Claire shivered. She’d thought she understood Dr Anderson; she’d thought they were alike. But they weren’t, deep down. They’d both survived Morganville, but they’d come out of it completely differently.

‘If you didn’t think we were at war,’ Anderson said, ‘then why did you make this?’ She patted VLAD’s metal frame.

‘I just wanted – I wanted a way for us to stop them if it came to a fight. That’s all. It’s supposed to be for defence.’

‘Well, you know what they say: the best defence is a good offence. We’ve been working on enhanced anti-vampire weaponry for some time. Including biological weapons.’

‘Dr Davis was running experiments,’ Claire said. ‘That bat-thing that killed Derrick. That was his?’

‘Yes,’ Anderson said. She was watching Myrnin, but not with any compassion or regret. It was all clinical, the look in her eyes. Clinical and bitterly cold. ‘He’d made considerable progress, but our samples were degraded. We’d had to rely on what I brought with me out of Morganville, and it wasn’t much. I was working on getting Jesse to cooperate with me, but for all her friendly ways, she’s smarter than that.
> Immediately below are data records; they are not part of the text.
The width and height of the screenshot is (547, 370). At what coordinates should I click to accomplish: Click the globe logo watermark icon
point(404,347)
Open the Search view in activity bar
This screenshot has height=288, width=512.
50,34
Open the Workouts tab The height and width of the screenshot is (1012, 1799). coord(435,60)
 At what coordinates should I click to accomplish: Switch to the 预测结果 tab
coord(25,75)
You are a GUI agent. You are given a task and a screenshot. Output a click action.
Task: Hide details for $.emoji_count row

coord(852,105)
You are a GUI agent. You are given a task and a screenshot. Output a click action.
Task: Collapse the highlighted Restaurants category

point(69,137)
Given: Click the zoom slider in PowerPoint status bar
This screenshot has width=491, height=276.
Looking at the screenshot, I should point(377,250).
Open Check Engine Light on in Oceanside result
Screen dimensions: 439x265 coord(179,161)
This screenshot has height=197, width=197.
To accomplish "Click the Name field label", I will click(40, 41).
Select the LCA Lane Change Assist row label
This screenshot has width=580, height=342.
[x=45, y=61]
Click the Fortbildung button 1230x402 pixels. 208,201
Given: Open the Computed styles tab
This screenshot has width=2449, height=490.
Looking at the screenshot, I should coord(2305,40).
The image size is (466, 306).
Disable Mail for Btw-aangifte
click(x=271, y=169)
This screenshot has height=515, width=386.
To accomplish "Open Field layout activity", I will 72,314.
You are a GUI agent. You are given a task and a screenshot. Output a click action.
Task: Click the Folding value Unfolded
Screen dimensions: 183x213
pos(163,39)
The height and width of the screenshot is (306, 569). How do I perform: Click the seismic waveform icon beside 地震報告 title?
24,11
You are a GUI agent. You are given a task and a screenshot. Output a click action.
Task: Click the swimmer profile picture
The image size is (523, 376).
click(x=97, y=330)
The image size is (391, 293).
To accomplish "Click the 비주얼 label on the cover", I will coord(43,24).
Too bad. If she’d just done it peacefully, I wouldn’t have had to take the steps I did.’

‘Is Jesse—?’

‘Alive? Yes. Happy?’ Anderson shook her head. ‘I didn’t want to do it. But she pushed me into it. I’ve got a monitor on her. So far, the effects haven’t worn off. I’m starting to wonder if the beam does permanent neural damage.’

‘Permanent?
What did you do to VLAD? It was never supposed to be that powerful—’

‘I made it work,’ Anderson snapped. ‘Your job now, if you want to stay on the right side of the fight, is to take the model that Dr Davis was using and make it work as well. I didn’t have time to complete it before this crisis erupted. Myrnin’s arrival pushed us into an accelerated timeline. I think we’ve gotten the situation contained, but if any communications made it back to Amelie, we may have a fight on our hands, and I need at least one more working device to be safe. So, you do that, and I’ll make sure your boyfriend and your other friends get out of this in one piece. Clear?’

‘Clear,’ Claire said. ‘Dr Davis’s gun didn’t work? That was a bluff?’

Dr Anderson shrugged. ‘I thought you’d recognise it, and it would slow you down so I could use the one that did.’